When creating offers for a financial service provider, it is always best to give the offer to the product/service already held by the customers. Why? Because banking concepts can be hard to wrap your head around, and when you offer something new to the customer, it is not necessary that the customer understand what it is or how it can benefit him/her. On the other hand, if the offer is for a product/service they are already familiar with, then they know exactly what you are offering.

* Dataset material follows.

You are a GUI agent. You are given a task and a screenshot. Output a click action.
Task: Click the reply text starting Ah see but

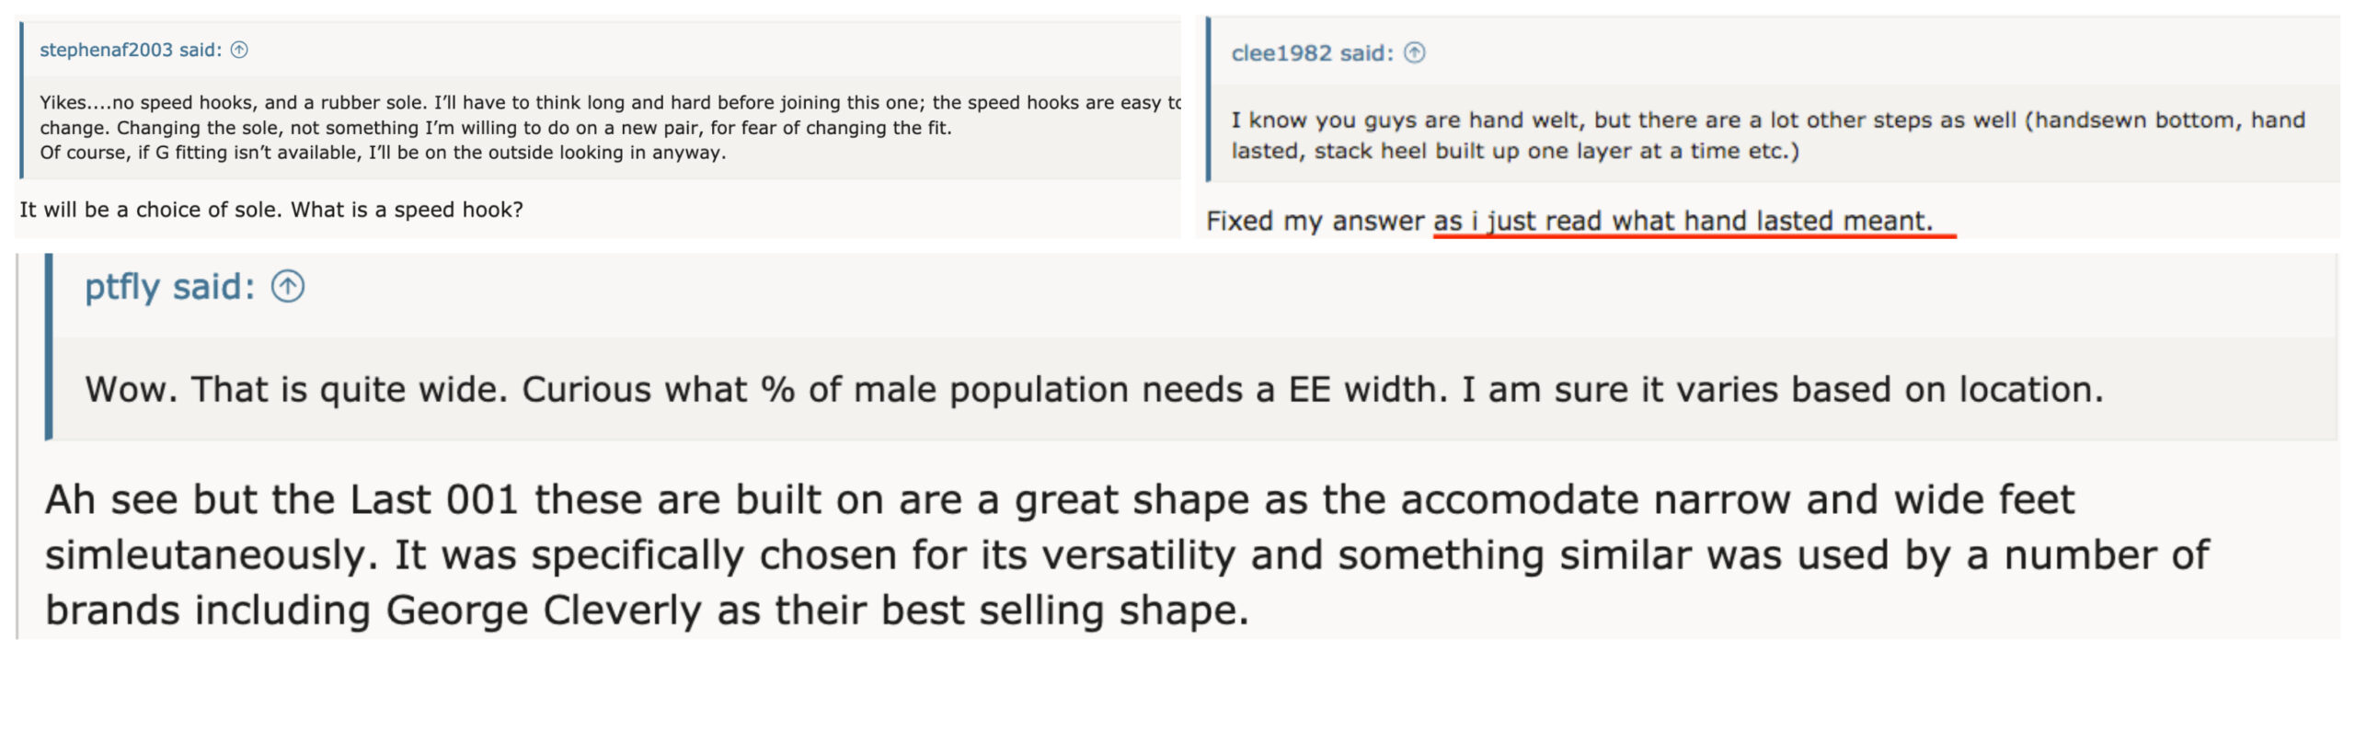[x=1127, y=554]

Direct mails and phone calls are two of the highly effective ways for building a healthy and engaging relationship with your customers. However, the time has changed, and throughout the years, we have incorporated modern techniques into our efforts to reach out to the customers more effectively. Mobiles are a great way of reaching the new-age man, and even though the traditional approach still remains most effective, incorporating mobile into your existing system can do wonders for your business.
There are a number of ways you can combine multiple channels for effectively engaging with your customers. For example, consider including a QR code in your direct mail that further leads to a personalized offer to your customers. This means that you can pretty much use all sorts of content, including videos or even interactive questionnaires. Furthermore, with advanced direct mail solutions available in the market, such as PostGrid, you can streamline your customer engagement strategies by automating the whole process.
Keep Continuous Communication
More often than not, your customers will not react to your initial message. They may need one or more alternative forms of communication to take action, and you may even have to throw in some offer as encouragement. This further raises the significance of digital retargeting and sequential communication. Digital retargeting does not necessarily have to be for your existing or past customers. You can even use it to reach out to visitors who have been to your website but left without taking the desired action.
One of the really intriguing retargeting methods popular today is the one that comes with the ability to retarget customers to whom you have sent a direct mail but also want to reach them digitally via their computers or smartphones. The response rate can be greatly boosted by combining multiple channels, as stated above. This can also greatly influence your customer engagement strategy because of its superior convenience.
Test, Learn, Test
There is no cheat code that you can use to reach your customer engagement goals in banking. The unique nature of their market areas, customer profiles, competition, and product line make it next to impossible to develop a strategy that can work effectively for every financial service provider. However, that does not mean you can not come up with the right strategy by yourself as long as you keep on testing and learning from each step you take.
Customer engagement in banking is perhaps one of the most challenging ones you will encounter. You can not hope to get the best result by diving headfirst into the customer engagement activities in banking. There are various methods to reaching out to your customers, and the most effective one still remains the traditional direct mail for the banking sector.
However, an even better approach would be to incorporate both offline and online mediums to enhance customer experience and engagement. As long as you keep the tips mentioned above and use advanced tools like PostGrid in your customer engagement strategies, you can create an ecosystem filled with customers engaged in your banking service business.